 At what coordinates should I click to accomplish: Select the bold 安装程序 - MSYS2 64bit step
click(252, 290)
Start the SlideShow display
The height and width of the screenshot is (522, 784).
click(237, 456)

● Task goal:
Output the whole listing again, keeping every line identical.

● Your solution:
 At what coordinates should I click to accomplish: Select the bold 安装程序 - MSYS2 64bit step
click(252, 290)
Start the SlideShow display
The height and width of the screenshot is (522, 784).
click(237, 456)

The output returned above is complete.